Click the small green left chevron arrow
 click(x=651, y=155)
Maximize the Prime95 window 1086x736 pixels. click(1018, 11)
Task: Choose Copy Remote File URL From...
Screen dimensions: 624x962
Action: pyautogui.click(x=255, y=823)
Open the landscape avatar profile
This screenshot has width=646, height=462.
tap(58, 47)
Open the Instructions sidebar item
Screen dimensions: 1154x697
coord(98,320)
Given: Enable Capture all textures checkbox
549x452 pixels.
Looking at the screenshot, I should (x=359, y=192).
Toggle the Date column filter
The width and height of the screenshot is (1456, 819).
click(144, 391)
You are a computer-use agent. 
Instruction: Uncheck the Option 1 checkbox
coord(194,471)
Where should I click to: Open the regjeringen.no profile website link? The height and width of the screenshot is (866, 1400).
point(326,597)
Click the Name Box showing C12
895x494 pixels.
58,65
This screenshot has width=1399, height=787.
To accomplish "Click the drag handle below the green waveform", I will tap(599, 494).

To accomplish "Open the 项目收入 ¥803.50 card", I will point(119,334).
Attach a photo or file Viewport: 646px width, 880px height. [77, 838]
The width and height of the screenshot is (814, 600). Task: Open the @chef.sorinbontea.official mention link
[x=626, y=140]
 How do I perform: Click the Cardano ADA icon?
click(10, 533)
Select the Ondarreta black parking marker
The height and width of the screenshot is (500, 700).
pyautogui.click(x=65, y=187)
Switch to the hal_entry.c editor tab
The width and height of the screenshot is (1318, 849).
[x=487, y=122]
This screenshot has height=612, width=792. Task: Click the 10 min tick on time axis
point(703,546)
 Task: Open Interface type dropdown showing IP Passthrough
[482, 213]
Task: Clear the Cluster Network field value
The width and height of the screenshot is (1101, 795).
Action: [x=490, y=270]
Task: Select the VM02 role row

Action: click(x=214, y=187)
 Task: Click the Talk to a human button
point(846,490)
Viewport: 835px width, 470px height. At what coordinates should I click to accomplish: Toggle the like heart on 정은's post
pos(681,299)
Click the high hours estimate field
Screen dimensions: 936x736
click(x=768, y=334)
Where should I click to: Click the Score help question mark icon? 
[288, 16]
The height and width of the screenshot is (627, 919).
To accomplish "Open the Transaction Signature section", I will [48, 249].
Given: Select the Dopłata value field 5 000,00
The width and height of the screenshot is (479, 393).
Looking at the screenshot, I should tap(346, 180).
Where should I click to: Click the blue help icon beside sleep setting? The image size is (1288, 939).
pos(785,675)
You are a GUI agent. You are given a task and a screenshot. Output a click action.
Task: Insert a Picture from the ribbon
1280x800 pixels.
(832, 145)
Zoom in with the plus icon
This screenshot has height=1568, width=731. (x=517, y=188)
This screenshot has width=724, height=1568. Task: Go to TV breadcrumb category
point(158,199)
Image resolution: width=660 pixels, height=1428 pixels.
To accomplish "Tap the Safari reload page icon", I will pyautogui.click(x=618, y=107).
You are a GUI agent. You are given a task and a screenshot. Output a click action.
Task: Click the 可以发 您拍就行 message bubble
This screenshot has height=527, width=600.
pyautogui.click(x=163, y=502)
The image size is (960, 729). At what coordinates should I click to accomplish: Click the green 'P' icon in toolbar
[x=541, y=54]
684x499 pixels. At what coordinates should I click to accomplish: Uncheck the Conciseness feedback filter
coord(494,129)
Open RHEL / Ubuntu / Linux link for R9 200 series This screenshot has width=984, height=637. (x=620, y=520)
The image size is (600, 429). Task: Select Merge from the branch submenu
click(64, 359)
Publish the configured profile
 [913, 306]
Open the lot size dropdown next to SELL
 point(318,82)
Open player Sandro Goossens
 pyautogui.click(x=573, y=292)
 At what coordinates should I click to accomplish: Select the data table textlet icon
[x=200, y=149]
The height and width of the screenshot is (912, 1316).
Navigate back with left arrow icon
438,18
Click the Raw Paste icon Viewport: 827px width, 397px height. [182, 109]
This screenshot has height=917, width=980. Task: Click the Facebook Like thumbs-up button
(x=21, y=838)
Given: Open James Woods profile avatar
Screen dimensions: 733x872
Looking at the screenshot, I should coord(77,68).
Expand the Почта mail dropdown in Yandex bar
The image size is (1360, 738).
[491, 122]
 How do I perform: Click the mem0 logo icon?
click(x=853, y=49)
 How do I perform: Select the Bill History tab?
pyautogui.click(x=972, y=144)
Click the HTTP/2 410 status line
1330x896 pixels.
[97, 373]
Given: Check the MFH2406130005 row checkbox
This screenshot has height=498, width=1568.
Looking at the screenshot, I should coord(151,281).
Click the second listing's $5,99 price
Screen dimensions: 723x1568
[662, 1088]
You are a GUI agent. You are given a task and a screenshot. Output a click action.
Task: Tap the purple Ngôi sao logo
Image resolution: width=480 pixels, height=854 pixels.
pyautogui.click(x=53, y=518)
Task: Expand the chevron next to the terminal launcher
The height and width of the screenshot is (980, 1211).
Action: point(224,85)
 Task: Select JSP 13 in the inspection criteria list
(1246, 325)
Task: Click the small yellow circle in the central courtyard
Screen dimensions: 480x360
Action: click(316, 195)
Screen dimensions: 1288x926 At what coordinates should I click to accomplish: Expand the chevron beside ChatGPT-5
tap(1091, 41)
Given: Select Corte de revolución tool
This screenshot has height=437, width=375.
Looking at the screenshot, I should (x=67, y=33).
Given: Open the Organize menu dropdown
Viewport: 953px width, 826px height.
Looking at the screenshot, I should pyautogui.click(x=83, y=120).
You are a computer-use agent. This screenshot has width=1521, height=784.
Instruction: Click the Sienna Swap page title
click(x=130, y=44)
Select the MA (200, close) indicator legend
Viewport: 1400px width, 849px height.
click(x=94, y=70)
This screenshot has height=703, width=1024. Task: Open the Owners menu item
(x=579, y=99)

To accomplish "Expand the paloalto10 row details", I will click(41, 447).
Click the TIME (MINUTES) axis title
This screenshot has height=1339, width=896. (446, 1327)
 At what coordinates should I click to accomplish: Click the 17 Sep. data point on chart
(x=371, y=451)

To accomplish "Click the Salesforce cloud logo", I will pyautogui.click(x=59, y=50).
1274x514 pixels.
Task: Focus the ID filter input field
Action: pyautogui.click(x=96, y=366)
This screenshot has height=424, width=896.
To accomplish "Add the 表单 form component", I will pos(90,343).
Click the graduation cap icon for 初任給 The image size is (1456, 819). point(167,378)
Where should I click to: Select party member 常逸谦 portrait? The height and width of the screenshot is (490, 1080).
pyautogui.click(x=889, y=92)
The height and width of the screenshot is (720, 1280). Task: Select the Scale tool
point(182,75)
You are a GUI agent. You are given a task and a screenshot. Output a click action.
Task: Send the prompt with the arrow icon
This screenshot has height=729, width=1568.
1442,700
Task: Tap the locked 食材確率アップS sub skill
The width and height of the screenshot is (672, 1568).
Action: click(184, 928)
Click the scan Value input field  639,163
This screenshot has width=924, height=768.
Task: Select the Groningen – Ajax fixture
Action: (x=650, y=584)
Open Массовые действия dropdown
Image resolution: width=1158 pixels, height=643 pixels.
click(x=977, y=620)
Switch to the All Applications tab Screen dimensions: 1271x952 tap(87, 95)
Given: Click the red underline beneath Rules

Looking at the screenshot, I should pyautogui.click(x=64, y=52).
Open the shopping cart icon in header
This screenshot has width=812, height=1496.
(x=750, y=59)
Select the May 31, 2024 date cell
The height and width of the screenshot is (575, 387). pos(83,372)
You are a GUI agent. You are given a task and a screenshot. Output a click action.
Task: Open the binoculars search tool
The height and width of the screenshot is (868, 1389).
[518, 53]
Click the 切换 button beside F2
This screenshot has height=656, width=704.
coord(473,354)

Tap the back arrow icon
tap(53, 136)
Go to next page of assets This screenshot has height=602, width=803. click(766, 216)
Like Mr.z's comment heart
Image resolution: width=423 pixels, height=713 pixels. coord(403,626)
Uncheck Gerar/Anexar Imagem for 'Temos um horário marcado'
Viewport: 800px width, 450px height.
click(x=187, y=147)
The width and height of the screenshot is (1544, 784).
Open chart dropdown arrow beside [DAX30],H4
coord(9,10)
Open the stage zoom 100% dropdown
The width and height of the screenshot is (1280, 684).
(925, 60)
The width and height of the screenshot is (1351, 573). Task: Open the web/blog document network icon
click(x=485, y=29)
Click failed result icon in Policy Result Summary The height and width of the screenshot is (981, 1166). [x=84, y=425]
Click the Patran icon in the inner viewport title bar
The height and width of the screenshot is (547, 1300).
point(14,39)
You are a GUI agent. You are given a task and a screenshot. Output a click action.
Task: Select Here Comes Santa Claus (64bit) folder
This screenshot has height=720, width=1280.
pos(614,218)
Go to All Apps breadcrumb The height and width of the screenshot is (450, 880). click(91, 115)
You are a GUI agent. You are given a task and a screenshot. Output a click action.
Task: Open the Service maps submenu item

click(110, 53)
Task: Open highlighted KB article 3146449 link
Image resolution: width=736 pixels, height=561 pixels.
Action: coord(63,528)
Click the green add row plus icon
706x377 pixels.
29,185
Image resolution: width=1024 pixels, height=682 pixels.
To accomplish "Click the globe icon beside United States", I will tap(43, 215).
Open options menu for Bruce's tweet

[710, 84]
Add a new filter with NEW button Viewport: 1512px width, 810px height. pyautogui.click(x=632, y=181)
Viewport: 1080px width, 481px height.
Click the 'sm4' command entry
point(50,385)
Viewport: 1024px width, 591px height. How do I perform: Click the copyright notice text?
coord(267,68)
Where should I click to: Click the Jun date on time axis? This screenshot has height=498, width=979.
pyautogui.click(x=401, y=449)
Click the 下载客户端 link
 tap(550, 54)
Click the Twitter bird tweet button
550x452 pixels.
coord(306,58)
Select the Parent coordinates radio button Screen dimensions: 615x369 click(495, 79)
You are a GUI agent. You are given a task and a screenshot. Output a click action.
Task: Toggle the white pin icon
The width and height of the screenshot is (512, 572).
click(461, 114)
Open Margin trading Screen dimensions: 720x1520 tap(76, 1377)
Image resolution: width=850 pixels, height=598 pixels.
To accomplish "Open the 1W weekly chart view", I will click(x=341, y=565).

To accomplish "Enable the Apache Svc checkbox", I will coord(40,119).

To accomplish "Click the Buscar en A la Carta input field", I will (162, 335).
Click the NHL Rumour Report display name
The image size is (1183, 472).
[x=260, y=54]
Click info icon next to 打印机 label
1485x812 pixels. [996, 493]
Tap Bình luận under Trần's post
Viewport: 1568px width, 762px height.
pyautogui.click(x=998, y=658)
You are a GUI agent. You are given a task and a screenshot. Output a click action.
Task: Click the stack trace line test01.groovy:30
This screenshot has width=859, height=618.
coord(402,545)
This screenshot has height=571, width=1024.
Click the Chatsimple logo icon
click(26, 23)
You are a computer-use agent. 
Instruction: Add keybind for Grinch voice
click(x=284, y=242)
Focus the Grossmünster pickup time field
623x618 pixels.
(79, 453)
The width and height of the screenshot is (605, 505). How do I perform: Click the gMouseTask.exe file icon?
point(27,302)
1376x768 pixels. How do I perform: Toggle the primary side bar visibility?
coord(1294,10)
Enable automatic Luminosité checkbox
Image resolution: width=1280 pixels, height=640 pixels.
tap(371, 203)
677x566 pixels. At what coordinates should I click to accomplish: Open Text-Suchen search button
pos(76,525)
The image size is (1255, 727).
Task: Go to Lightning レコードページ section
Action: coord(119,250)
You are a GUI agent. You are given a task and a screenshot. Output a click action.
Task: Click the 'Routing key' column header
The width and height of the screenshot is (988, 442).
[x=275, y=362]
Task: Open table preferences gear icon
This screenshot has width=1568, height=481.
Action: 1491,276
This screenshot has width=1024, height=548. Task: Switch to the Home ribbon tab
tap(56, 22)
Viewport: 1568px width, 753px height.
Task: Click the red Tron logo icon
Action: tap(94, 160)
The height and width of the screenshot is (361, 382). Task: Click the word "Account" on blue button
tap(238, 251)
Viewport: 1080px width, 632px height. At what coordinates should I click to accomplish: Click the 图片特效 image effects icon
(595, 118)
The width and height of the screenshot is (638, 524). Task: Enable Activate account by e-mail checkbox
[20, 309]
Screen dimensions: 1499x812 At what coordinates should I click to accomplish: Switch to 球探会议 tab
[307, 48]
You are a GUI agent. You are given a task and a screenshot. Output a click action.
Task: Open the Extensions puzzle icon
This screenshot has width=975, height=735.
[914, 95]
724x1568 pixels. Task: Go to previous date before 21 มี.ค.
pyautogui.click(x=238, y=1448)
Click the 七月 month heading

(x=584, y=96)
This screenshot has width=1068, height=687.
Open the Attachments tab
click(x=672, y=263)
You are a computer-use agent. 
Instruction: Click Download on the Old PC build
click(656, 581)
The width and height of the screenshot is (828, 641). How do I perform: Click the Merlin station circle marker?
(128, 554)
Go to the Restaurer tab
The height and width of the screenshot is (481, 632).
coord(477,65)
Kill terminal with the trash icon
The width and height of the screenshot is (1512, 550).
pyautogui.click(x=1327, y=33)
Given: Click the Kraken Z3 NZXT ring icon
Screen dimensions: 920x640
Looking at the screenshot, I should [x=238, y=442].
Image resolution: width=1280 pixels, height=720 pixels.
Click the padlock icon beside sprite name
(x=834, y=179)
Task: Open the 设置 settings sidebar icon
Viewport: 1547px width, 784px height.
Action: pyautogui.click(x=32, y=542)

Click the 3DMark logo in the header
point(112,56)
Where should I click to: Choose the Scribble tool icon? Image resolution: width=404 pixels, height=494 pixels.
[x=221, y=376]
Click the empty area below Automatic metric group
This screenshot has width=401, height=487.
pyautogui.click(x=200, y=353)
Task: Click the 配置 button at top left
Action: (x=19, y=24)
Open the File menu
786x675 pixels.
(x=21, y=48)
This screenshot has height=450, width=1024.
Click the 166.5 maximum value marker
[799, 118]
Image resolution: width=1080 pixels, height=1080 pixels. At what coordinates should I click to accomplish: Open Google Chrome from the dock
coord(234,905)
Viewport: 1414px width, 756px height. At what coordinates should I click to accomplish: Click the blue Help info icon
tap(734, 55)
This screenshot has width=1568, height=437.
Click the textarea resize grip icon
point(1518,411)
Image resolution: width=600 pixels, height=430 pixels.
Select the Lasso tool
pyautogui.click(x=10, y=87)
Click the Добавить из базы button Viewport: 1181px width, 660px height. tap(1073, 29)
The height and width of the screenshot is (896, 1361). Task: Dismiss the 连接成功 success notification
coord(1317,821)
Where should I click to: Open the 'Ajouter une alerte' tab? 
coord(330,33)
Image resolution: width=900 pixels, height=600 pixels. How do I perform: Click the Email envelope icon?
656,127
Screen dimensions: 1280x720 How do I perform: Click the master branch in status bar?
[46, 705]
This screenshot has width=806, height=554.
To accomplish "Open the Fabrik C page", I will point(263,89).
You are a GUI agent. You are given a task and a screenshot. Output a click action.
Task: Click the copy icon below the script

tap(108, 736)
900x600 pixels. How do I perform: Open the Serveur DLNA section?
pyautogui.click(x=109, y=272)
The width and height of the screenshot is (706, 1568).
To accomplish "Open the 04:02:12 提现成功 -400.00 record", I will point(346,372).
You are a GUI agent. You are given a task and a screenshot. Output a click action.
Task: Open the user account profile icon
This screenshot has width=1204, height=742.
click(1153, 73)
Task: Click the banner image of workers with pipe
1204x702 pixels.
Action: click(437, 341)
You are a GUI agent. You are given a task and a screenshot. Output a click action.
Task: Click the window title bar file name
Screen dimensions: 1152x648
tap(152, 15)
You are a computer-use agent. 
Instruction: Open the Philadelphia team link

* [Work required]:
Among the lines of the material, some contain the string "window". State how many, and nothing more.

* [Task solution]:
2